U.S. bank profits in the second half of 2013 will be driven by the pace of economic recovery and loan growth, says Fitch Ratings in a new report.
The rating agency notes that reserve releases were a key driver for bank earnings in the second quarter, but that they are a finite resource for earnings growth. “Future earnings for U.S. banks will be predicated on loan growth and whether the economic recovery accelerates from its current tepid pace,” it says.
Fitch notes that while banks’ net income rose again in the second quarter, compared to both the prior quarter and the same quarter in 2012, revenue growth remains weak.
Mortgage results held steady in the quarter, it notes, despite the recent rise in long-term interest rates. However, Fitch expects mortgage volumes may fall in the second half, “as many borrowers have already refinanced their homes or are unable to refinance due to depressed housing values.”
Fitch notes this is partially offset by rising prices in the housing market.
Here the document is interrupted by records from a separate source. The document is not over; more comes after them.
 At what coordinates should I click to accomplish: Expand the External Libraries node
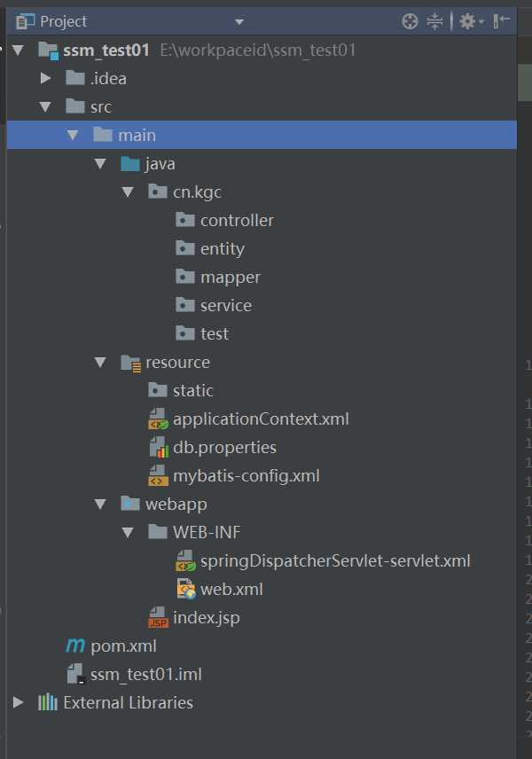pos(19,702)
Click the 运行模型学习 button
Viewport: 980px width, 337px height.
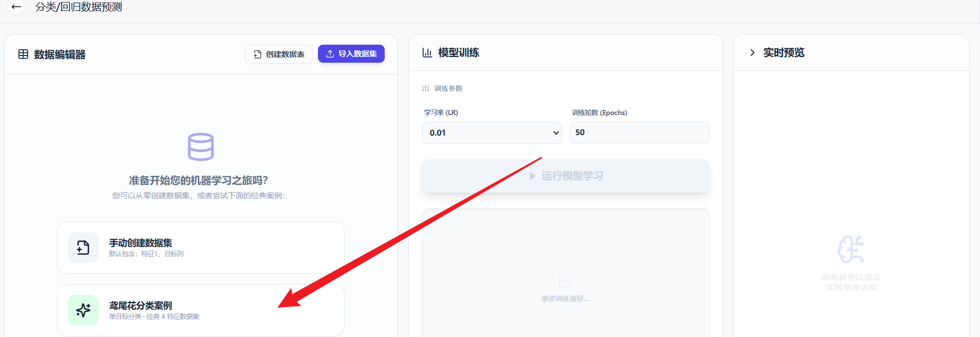566,176
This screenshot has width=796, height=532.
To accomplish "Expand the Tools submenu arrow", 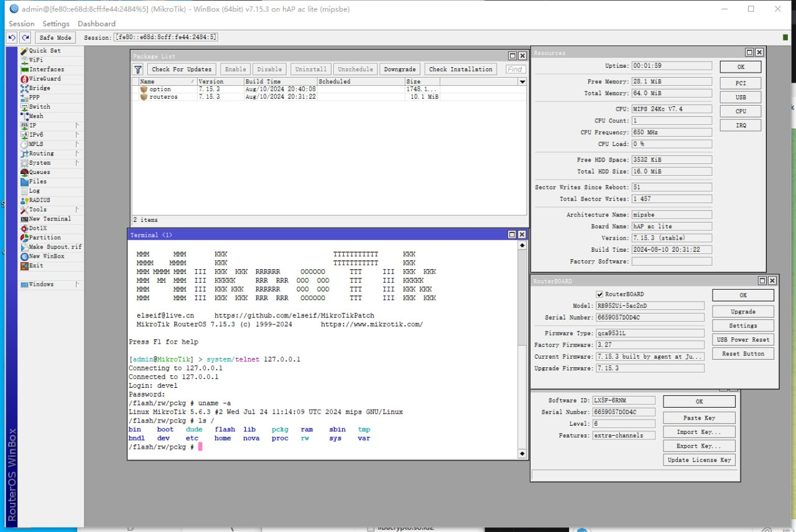I will [x=78, y=209].
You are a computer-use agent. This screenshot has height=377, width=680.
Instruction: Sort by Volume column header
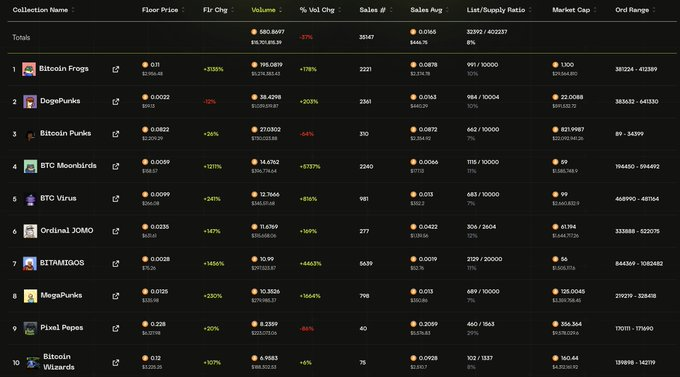(x=263, y=10)
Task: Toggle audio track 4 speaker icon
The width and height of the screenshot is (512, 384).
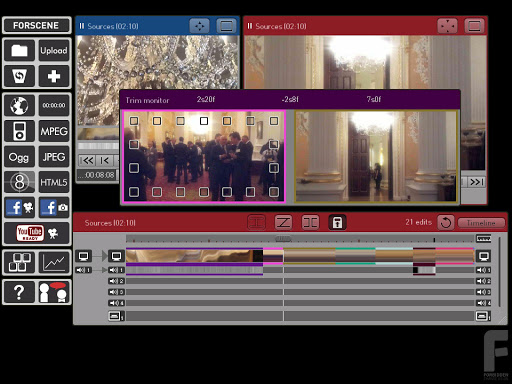Action: (x=116, y=303)
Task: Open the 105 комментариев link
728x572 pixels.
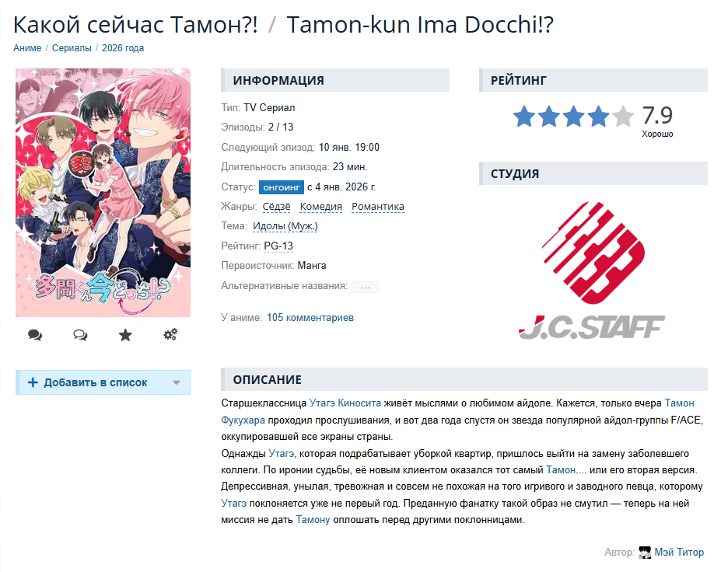Action: coord(310,318)
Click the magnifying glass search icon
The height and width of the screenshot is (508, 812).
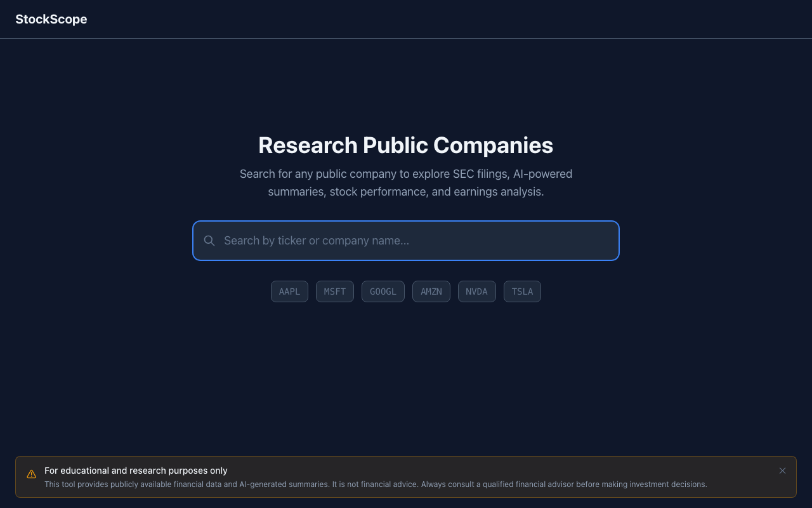click(x=209, y=241)
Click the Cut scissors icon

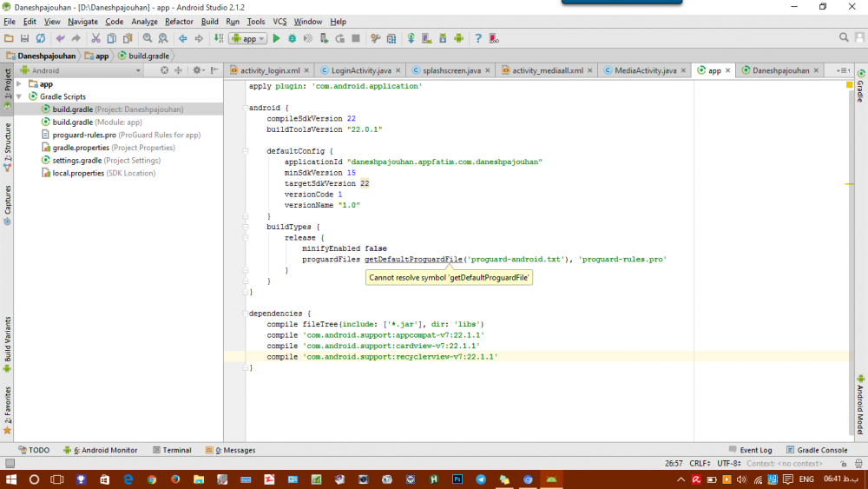[x=96, y=38]
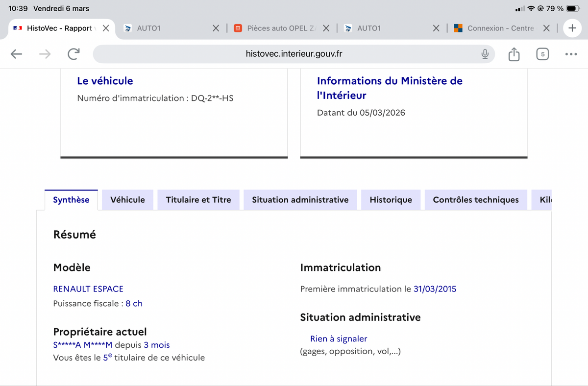Tap the microphone icon in address bar
Viewport: 588px width, 386px height.
pyautogui.click(x=485, y=54)
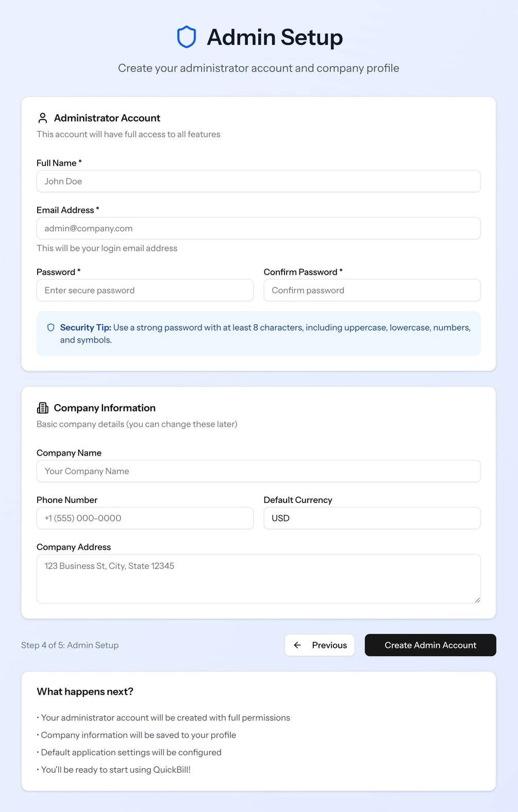The image size is (518, 812).
Task: Focus the Full Name input field
Action: click(258, 182)
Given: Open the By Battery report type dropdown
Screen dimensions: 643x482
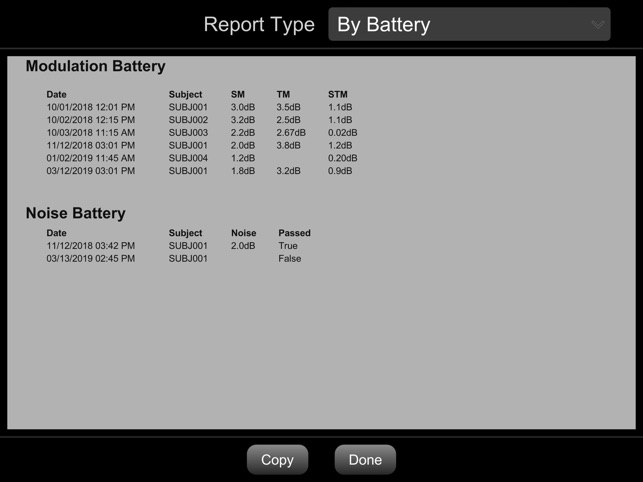Looking at the screenshot, I should (468, 25).
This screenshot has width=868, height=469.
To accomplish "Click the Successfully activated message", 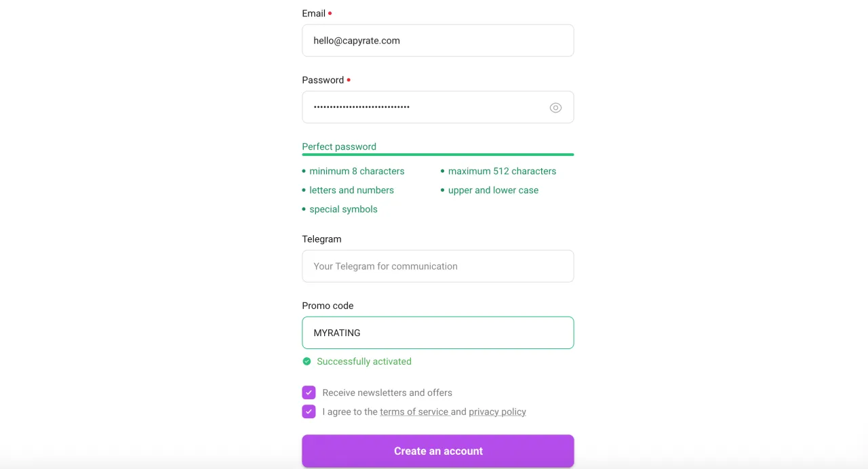I will (364, 361).
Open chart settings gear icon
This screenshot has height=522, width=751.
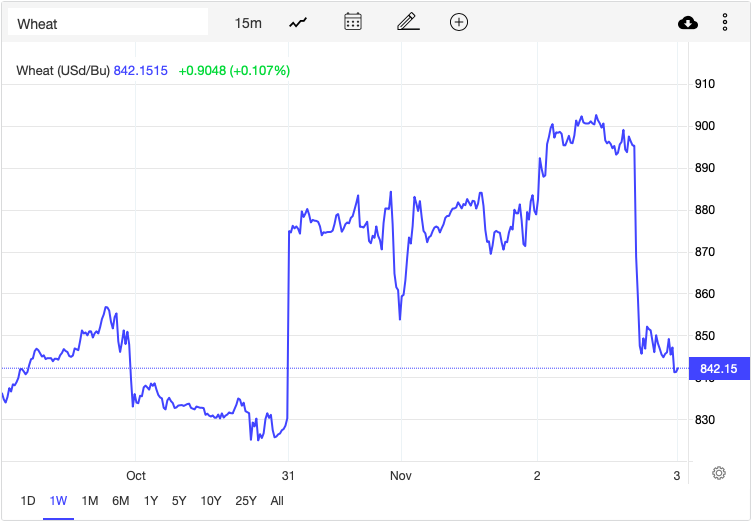(718, 473)
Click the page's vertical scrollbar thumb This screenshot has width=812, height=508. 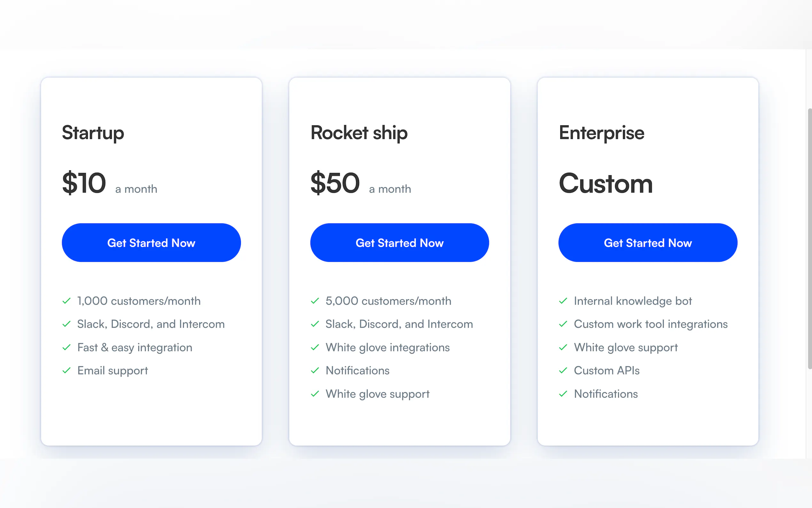[x=809, y=239]
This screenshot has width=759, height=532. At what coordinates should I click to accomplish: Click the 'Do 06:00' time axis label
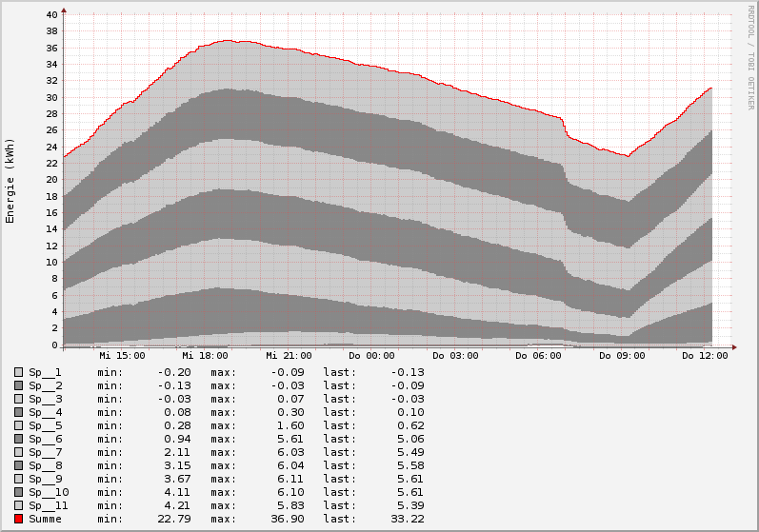pos(539,356)
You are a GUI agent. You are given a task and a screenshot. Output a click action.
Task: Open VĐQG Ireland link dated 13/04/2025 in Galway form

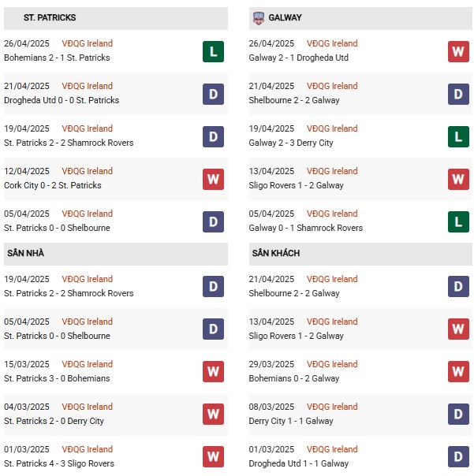coord(332,171)
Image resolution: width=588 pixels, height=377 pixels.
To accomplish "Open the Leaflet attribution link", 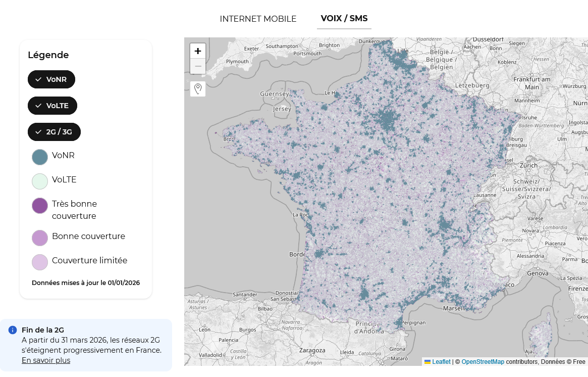I will click(x=441, y=362).
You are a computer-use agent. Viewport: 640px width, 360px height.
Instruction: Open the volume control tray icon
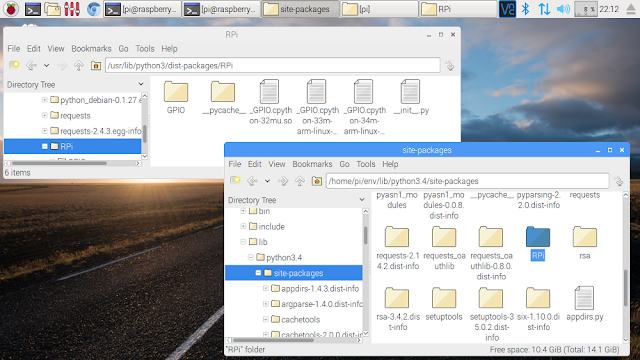563,9
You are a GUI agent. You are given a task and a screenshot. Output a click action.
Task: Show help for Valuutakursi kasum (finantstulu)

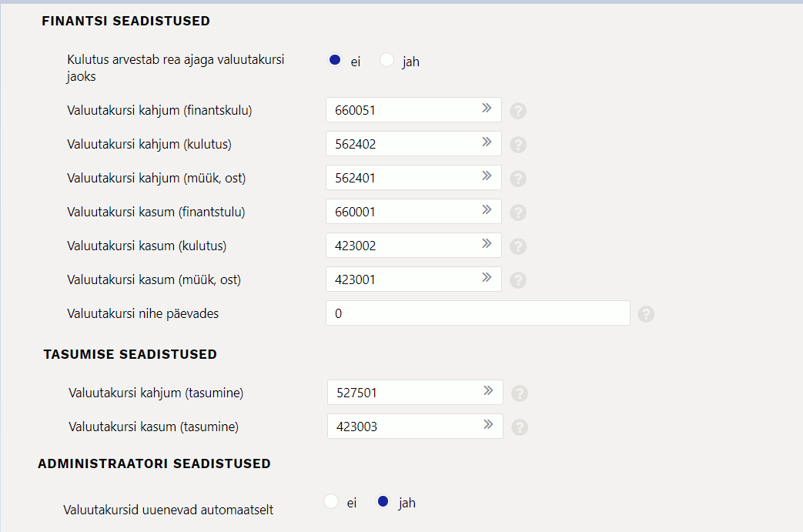coord(518,212)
And, it says that banks have also enjoyed resilient capital market activities, ongoing strength in mortgage banking, and a focus on controlling expenses.
During the quarter, U.S. banking regulators announced tougher capital standards, which Fitch says will be positive for financial stability; although, it notes, that there were concessions granted toward smaller banks, and that there are more and tougher regulatory requirements on the way for the larger banks.